((

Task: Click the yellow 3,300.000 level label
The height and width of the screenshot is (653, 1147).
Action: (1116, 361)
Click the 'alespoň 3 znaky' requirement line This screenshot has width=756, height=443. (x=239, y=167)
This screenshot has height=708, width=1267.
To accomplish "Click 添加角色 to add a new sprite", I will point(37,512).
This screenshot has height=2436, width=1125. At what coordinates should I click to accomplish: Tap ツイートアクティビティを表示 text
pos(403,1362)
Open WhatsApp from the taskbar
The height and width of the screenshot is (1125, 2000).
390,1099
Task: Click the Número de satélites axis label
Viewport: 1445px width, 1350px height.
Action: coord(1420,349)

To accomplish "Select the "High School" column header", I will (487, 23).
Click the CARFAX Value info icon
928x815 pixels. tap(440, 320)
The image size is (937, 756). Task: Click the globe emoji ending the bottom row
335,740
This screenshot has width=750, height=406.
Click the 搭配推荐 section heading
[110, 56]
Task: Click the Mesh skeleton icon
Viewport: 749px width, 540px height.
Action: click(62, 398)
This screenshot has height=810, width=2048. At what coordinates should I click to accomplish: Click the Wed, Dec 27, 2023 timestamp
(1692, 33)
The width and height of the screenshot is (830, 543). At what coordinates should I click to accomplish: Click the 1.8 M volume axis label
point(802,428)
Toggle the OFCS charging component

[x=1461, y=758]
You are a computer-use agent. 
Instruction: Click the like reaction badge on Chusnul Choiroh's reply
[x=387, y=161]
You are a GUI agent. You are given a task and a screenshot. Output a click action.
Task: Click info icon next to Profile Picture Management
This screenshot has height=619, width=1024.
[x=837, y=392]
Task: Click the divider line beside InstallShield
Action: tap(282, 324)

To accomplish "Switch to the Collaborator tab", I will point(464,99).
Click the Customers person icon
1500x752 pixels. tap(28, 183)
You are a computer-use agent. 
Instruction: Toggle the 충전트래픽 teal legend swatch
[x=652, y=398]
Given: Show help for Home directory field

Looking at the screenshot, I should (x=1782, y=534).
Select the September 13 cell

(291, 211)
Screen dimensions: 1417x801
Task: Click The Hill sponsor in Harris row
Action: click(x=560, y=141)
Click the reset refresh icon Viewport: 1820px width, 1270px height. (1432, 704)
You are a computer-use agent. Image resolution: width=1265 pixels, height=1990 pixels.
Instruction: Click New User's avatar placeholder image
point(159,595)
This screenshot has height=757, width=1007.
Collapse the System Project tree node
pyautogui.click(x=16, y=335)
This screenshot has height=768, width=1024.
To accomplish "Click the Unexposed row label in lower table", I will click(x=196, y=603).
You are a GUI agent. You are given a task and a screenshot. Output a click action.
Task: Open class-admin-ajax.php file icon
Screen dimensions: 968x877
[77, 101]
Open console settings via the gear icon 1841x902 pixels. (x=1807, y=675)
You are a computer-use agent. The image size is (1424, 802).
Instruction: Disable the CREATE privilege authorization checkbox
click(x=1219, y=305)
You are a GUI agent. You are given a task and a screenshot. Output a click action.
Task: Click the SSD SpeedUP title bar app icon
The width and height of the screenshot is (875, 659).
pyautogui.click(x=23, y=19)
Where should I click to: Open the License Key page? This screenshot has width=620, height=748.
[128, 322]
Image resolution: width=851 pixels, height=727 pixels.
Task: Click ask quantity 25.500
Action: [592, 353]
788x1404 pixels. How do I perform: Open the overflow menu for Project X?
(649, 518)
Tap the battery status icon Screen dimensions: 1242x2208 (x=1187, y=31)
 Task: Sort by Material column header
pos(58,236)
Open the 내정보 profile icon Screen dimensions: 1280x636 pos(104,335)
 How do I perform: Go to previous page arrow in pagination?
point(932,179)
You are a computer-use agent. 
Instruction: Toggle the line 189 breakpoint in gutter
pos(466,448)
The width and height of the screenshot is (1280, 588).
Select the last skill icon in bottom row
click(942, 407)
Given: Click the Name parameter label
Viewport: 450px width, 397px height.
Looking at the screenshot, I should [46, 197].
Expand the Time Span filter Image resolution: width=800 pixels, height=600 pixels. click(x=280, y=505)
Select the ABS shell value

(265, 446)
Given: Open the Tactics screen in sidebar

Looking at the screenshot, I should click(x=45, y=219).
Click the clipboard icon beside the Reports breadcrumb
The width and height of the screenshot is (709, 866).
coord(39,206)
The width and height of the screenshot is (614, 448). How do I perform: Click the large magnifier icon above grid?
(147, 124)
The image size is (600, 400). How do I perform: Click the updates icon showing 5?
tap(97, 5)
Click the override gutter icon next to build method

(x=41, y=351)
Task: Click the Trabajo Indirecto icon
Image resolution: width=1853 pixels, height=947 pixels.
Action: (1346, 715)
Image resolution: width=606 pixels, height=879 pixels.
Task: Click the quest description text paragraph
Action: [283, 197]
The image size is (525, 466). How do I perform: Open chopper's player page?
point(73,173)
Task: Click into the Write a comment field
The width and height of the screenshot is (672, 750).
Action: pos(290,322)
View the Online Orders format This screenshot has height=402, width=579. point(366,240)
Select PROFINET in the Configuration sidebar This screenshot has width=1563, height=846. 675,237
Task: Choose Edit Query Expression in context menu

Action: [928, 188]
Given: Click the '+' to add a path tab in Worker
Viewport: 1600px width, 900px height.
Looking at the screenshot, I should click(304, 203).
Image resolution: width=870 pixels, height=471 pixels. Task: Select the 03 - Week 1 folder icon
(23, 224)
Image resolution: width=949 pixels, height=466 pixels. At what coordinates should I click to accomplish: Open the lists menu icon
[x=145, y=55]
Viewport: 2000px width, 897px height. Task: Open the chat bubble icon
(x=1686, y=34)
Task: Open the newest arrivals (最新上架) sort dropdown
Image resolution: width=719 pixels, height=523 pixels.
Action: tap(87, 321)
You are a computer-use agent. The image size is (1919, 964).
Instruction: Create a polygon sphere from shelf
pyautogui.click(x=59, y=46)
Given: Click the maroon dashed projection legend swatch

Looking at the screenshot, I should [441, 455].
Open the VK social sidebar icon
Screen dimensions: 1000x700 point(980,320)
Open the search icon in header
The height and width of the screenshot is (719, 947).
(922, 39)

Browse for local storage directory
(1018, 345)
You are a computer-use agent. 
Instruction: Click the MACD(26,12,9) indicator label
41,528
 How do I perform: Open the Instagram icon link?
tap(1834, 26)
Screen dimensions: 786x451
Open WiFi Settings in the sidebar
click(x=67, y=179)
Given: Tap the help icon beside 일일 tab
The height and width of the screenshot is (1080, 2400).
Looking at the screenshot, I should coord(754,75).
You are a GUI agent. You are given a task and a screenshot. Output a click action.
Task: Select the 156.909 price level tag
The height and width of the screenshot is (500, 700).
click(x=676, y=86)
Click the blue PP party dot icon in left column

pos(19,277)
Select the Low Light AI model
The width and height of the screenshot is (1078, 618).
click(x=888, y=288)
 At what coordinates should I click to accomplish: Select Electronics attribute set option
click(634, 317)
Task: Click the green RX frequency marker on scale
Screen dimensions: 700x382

))

Copy the data above with "Display" substituted for every "Viewport", leaving everything else the same.

_WRITTEN ANSWER:_
Task: Click the yellow 3,300.000 level label
The height and width of the screenshot is (653, 1147).
Action: (1116, 361)
Click the 'alespoň 3 znaky' requirement line This screenshot has width=756, height=443. (x=239, y=167)
This screenshot has height=708, width=1267.
To accomplish "Click 添加角色 to add a new sprite", I will point(37,512).
This screenshot has height=2436, width=1125. At what coordinates should I click to accomplish: Tap ツイートアクティビティを表示 text
pos(403,1362)
Open WhatsApp from the taskbar
The height and width of the screenshot is (1125, 2000).
390,1099
Task: Click the Número de satélites axis label
Display: 1445px width, 1350px height.
Action: coord(1420,349)

To accomplish "Select the "High School" column header", I will (487, 23).
Click the CARFAX Value info icon
928x815 pixels. tap(440, 320)
The image size is (937, 756). Task: Click the globe emoji ending the bottom row
335,740
This screenshot has width=750, height=406.
Click the 搭配推荐 section heading
[110, 56]
Task: Click the Mesh skeleton icon
Display: 749px width, 540px height.
Action: click(62, 398)
This screenshot has height=810, width=2048. At what coordinates should I click to accomplish: Click the Wed, Dec 27, 2023 timestamp
(1692, 33)
The width and height of the screenshot is (830, 543). At what coordinates should I click to accomplish: Click the 1.8 M volume axis label
point(802,428)
Toggle the OFCS charging component

[x=1461, y=758]
You are a computer-use agent. 
Instruction: Click the like reaction badge on Chusnul Choiroh's reply
[x=387, y=161]
You are a GUI agent. You are given a task and a screenshot. Output a click action.
Task: Click info icon next to Profile Picture Management
This screenshot has height=619, width=1024.
[x=837, y=392]
Task: Click the divider line beside InstallShield
Action: tap(282, 324)

To accomplish "Switch to the Collaborator tab", I will point(464,99).
Click the Customers person icon
1500x752 pixels. tap(28, 183)
You are a computer-use agent. 
Instruction: Toggle the 충전트래픽 teal legend swatch
[x=652, y=398]
Given: Show help for Home directory field

Looking at the screenshot, I should (x=1782, y=534).
Select the September 13 cell

(291, 211)
Screen dimensions: 1417x801
Task: Click The Hill sponsor in Harris row
Action: click(x=560, y=141)
Click the reset refresh icon Display: 1820px width, 1270px height. (1432, 704)
You are a computer-use agent. Image resolution: width=1265 pixels, height=1990 pixels.
Instruction: Click New User's avatar placeholder image
point(159,595)
This screenshot has height=757, width=1007.
Collapse the System Project tree node
pyautogui.click(x=16, y=335)
This screenshot has height=768, width=1024.
To accomplish "Click the Unexposed row label in lower table", I will click(x=196, y=603).
You are a GUI agent. You are given a task and a screenshot. Output a click action.
Task: Open class-admin-ajax.php file icon
Screen dimensions: 968x877
[77, 101]
Open console settings via the gear icon 1841x902 pixels. (x=1807, y=675)
You are a computer-use agent. The image size is (1424, 802).
Instruction: Disable the CREATE privilege authorization checkbox
click(x=1219, y=305)
You are a GUI agent. You are given a task and a screenshot. Output a click action.
Task: Click the SSD SpeedUP title bar app icon
The width and height of the screenshot is (875, 659).
pyautogui.click(x=23, y=19)
Where should I click to: Open the License Key page? This screenshot has width=620, height=748.
[128, 322]
Image resolution: width=851 pixels, height=727 pixels.
Task: Click ask quantity 25.500
Action: [592, 353]
788x1404 pixels. How do I perform: Open the overflow menu for Project X?
(649, 518)
Tap the battery status icon Screen dimensions: 1242x2208 (x=1187, y=31)
 Task: Sort by Material column header
pos(58,236)
Open the 내정보 profile icon Screen dimensions: 1280x636 pos(104,335)
 How do I perform: Go to previous page arrow in pagination?
point(932,179)
You are a computer-use agent. 
Instruction: Toggle the line 189 breakpoint in gutter
pos(466,448)
The width and height of the screenshot is (1280, 588).
Select the last skill icon in bottom row
click(942, 407)
Given: Click the Name parameter label
Display: 450px width, 397px height.
Looking at the screenshot, I should [46, 197].
Expand the Time Span filter Image resolution: width=800 pixels, height=600 pixels. click(x=280, y=505)
Select the ABS shell value

(265, 446)
Given: Open the Tactics screen in sidebar

Looking at the screenshot, I should click(x=45, y=219).
Click the clipboard icon beside the Reports breadcrumb
The width and height of the screenshot is (709, 866).
coord(39,206)
The width and height of the screenshot is (614, 448). How do I perform: Click the large magnifier icon above grid?
(147, 124)
The image size is (600, 400). How do I perform: Click the updates icon showing 5?
tap(97, 5)
Click the override gutter icon next to build method

(x=41, y=351)
Task: Click the Trabajo Indirecto icon
Image resolution: width=1853 pixels, height=947 pixels.
Action: (1346, 715)
Image resolution: width=606 pixels, height=879 pixels.
Task: Click the quest description text paragraph
Action: [283, 197]
The image size is (525, 466). How do I perform: Open chopper's player page?
point(73,173)
Task: Click into the Write a comment field
The width and height of the screenshot is (672, 750).
Action: pos(290,322)
View the Online Orders format This screenshot has height=402, width=579. point(366,240)
Select PROFINET in the Configuration sidebar This screenshot has width=1563, height=846. 675,237
Task: Choose Edit Query Expression in context menu

Action: [928, 188]
Given: Click the '+' to add a path tab in Worker
Display: 1600px width, 900px height.
Looking at the screenshot, I should click(304, 203).
Image resolution: width=870 pixels, height=471 pixels. Task: Select the 03 - Week 1 folder icon
(23, 224)
Image resolution: width=949 pixels, height=466 pixels. At what coordinates should I click to accomplish: Open the lists menu icon
[x=145, y=55]
Display: 2000px width, 897px height. Task: Open the chat bubble icon
(x=1686, y=34)
Task: Open the newest arrivals (最新上架) sort dropdown
Image resolution: width=719 pixels, height=523 pixels.
Action: tap(87, 321)
You are a computer-use agent. The image size is (1919, 964).
Instruction: Create a polygon sphere from shelf
pyautogui.click(x=59, y=46)
Given: Click the maroon dashed projection legend swatch

Looking at the screenshot, I should [441, 455].
Open the VK social sidebar icon
Screen dimensions: 1000x700 point(980,320)
Open the search icon in header
The height and width of the screenshot is (719, 947).
(922, 39)

Browse for local storage directory
(1018, 345)
You are a computer-use agent. 
Instruction: Click the MACD(26,12,9) indicator label
41,528
 How do I perform: Open the Instagram icon link?
tap(1834, 26)
Screen dimensions: 786x451
Open WiFi Settings in the sidebar
click(x=67, y=179)
Given: Tap the help icon beside 일일 tab
The height and width of the screenshot is (1080, 2400).
Looking at the screenshot, I should coord(754,75).
You are a GUI agent. You are given a task and a screenshot. Output a click action.
Task: Select the 156.909 price level tag
The height and width of the screenshot is (500, 700).
click(x=676, y=86)
Click the blue PP party dot icon in left column

pos(19,277)
Select the Low Light AI model
The width and height of the screenshot is (1078, 618).
click(x=888, y=288)
 At what coordinates should I click to accomplish: Select Electronics attribute set option
click(634, 317)
Task: Click the green RX frequency marker on scale
Screen dimensions: 700x382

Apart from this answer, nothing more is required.